(Task statement)
Would you retype each record exactly as given?

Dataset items
━━━━━━━━━━━━━━━━━━━━

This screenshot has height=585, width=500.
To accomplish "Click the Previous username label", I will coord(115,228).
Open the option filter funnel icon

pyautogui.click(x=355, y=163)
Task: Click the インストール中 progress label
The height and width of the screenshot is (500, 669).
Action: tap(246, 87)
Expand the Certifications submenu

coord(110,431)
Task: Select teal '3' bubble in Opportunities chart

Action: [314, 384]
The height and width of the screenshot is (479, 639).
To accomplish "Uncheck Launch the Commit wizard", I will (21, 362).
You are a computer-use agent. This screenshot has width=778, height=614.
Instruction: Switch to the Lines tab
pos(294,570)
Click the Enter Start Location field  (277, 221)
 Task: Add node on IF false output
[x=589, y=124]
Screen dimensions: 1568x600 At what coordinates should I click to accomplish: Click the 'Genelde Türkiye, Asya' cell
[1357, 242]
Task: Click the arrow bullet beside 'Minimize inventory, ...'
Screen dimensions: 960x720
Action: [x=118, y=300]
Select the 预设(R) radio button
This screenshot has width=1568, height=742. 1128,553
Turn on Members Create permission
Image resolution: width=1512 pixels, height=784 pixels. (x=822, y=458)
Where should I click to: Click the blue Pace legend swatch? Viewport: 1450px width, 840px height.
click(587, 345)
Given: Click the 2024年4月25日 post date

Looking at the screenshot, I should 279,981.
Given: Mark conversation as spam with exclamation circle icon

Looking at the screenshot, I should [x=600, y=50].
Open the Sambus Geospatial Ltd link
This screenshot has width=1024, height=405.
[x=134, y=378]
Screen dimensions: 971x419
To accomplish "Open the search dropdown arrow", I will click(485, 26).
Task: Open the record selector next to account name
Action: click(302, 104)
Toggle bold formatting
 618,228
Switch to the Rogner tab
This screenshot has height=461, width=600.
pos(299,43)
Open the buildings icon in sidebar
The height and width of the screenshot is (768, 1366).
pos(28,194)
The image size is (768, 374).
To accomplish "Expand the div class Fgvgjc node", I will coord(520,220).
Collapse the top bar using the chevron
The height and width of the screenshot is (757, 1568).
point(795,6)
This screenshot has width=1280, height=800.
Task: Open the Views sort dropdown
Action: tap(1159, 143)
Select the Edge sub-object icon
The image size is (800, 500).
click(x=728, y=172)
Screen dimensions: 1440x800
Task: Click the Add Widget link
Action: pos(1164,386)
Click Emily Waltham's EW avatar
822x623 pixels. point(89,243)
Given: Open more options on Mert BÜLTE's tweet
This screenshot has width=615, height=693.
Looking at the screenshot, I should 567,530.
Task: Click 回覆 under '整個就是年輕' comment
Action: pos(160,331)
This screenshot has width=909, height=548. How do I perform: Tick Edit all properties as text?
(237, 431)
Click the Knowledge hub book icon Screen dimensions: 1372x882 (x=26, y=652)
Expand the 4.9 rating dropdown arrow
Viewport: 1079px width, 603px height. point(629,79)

━━━━━━━━━━━━━━━━━━━━

(Response below)
This screenshot has height=585, width=500.
To accomplish "Click the Previous username label", I will coord(115,228).
Open the option filter funnel icon

pyautogui.click(x=355, y=163)
Task: Click the インストール中 progress label
The height and width of the screenshot is (500, 669).
Action: tap(246, 87)
Expand the Certifications submenu

coord(110,431)
Task: Select teal '3' bubble in Opportunities chart

Action: [314, 384]
The height and width of the screenshot is (479, 639).
To accomplish "Uncheck Launch the Commit wizard", I will (21, 362).
You are a computer-use agent. This screenshot has width=778, height=614.
Instruction: Switch to the Lines tab
pos(294,570)
Click the Enter Start Location field  (277, 221)
 Task: Add node on IF false output
[x=589, y=124]
Screen dimensions: 1568x600 At what coordinates should I click to accomplish: Click the 'Genelde Türkiye, Asya' cell
[1357, 242]
Task: Click the arrow bullet beside 'Minimize inventory, ...'
Screen dimensions: 960x720
Action: [x=118, y=300]
Select the 预设(R) radio button
This screenshot has width=1568, height=742. 1128,553
Turn on Members Create permission
Image resolution: width=1512 pixels, height=784 pixels. (x=822, y=458)
Where should I click to: Click the blue Pace legend swatch? Viewport: 1450px width, 840px height.
click(587, 345)
Given: Click the 2024年4月25日 post date

Looking at the screenshot, I should 279,981.
Given: Mark conversation as spam with exclamation circle icon

Looking at the screenshot, I should [x=600, y=50].
Open the Sambus Geospatial Ltd link
This screenshot has width=1024, height=405.
[x=134, y=378]
Screen dimensions: 971x419
To accomplish "Open the search dropdown arrow", I will click(485, 26).
Task: Open the record selector next to account name
Action: click(302, 104)
Toggle bold formatting
 618,228
Switch to the Rogner tab
This screenshot has height=461, width=600.
pos(299,43)
Open the buildings icon in sidebar
The height and width of the screenshot is (768, 1366).
pos(28,194)
The image size is (768, 374).
To accomplish "Expand the div class Fgvgjc node", I will coord(520,220).
Collapse the top bar using the chevron
The height and width of the screenshot is (757, 1568).
point(795,6)
This screenshot has width=1280, height=800.
Task: Open the Views sort dropdown
Action: tap(1159, 143)
Select the Edge sub-object icon
The image size is (800, 500).
click(x=728, y=172)
Screen dimensions: 1440x800
Task: Click the Add Widget link
Action: pos(1164,386)
Click Emily Waltham's EW avatar
822x623 pixels. point(89,243)
Given: Open more options on Mert BÜLTE's tweet
This screenshot has width=615, height=693.
Looking at the screenshot, I should 567,530.
Task: Click 回覆 under '整個就是年輕' comment
Action: pos(160,331)
This screenshot has width=909, height=548. How do I perform: Tick Edit all properties as text?
(237, 431)
Click the Knowledge hub book icon Screen dimensions: 1372x882 (x=26, y=652)
Expand the 4.9 rating dropdown arrow
Viewport: 1079px width, 603px height. point(629,79)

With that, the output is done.